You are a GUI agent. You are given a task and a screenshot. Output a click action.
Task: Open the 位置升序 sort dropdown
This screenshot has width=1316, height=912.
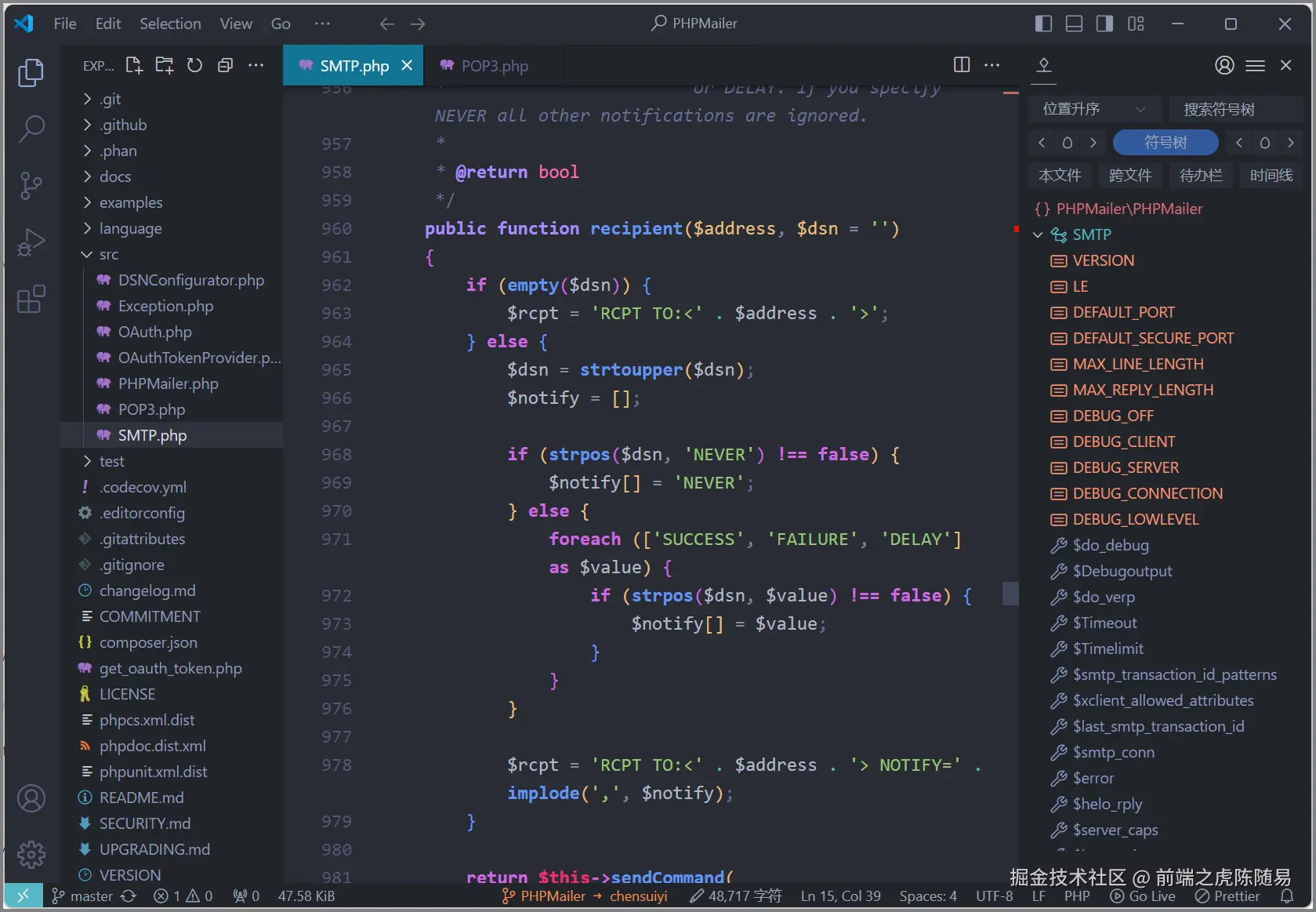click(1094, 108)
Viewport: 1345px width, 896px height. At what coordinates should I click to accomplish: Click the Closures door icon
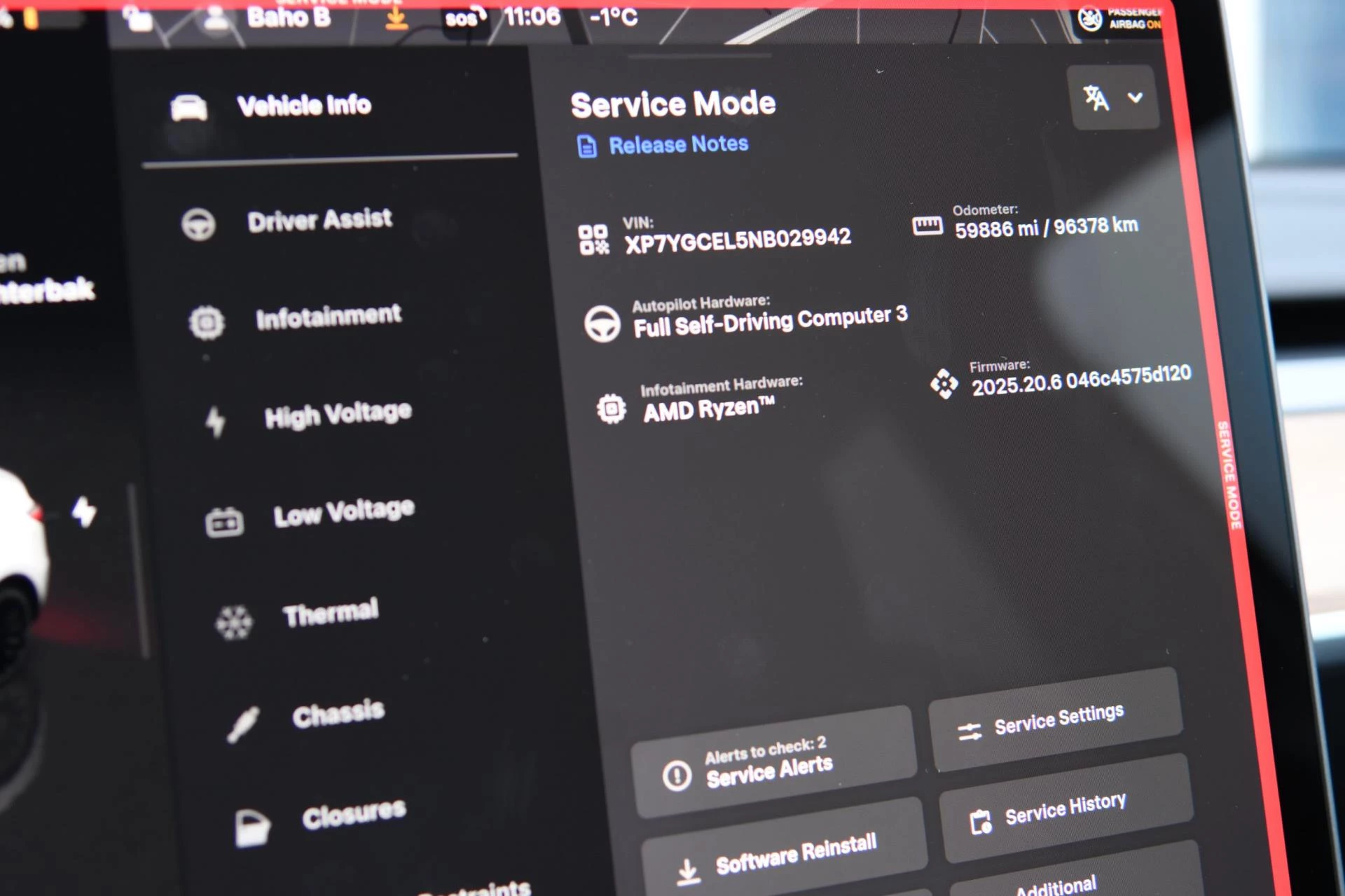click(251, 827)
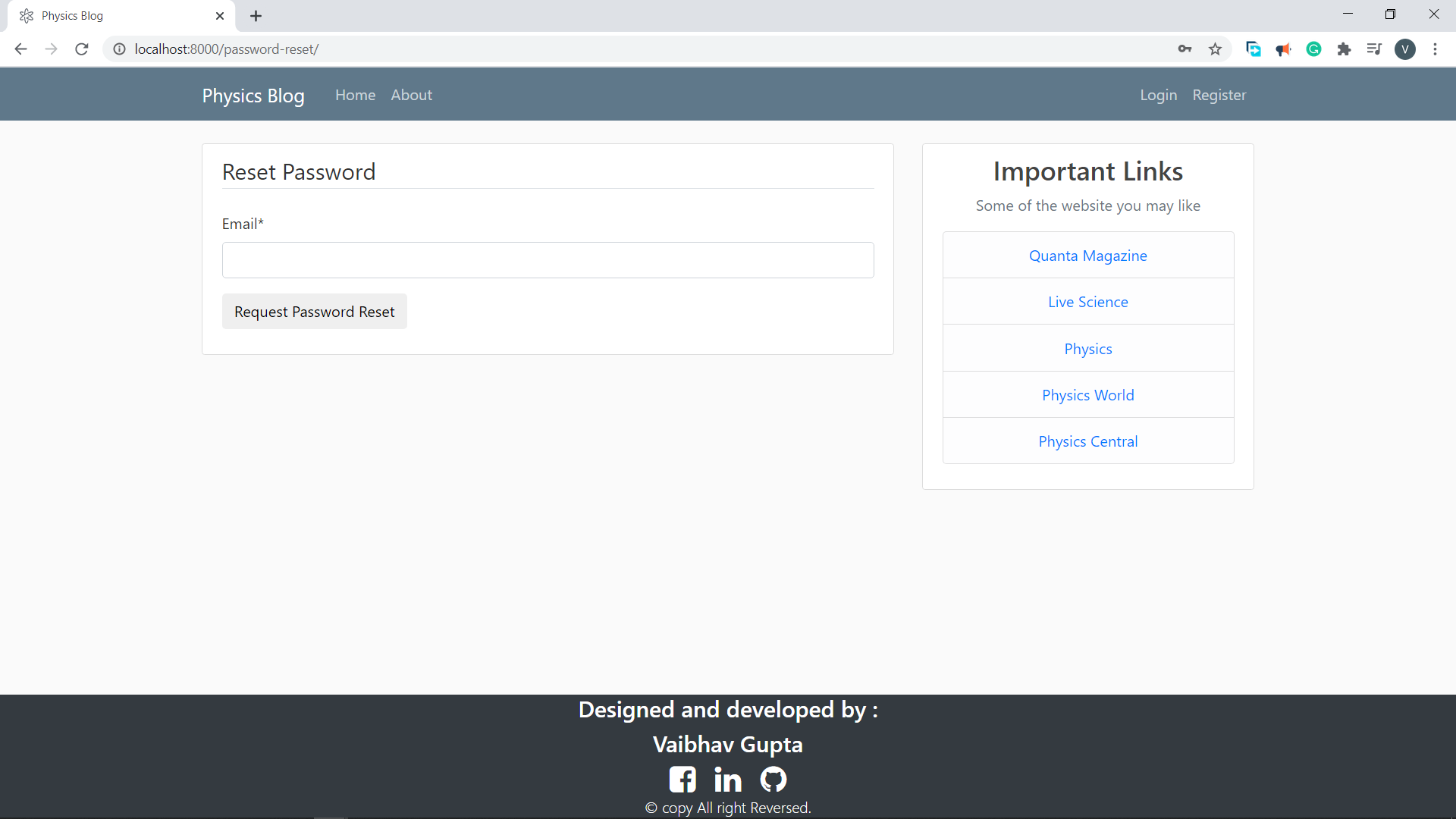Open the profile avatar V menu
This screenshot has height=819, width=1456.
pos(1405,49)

------

Lines from the one containing "This screenshot has width=1316, height=912." through the end of the material above must be reproduced exactly; pictures must not be.

Answer box |
This screenshot has width=1316, height=912.
click(1094, 108)
Viewport: 1345px width, 896px height. At what coordinates should I click to accomplish: Click the Closures door icon
click(251, 827)
Open the profile avatar V menu
This screenshot has height=819, width=1456.
pos(1405,49)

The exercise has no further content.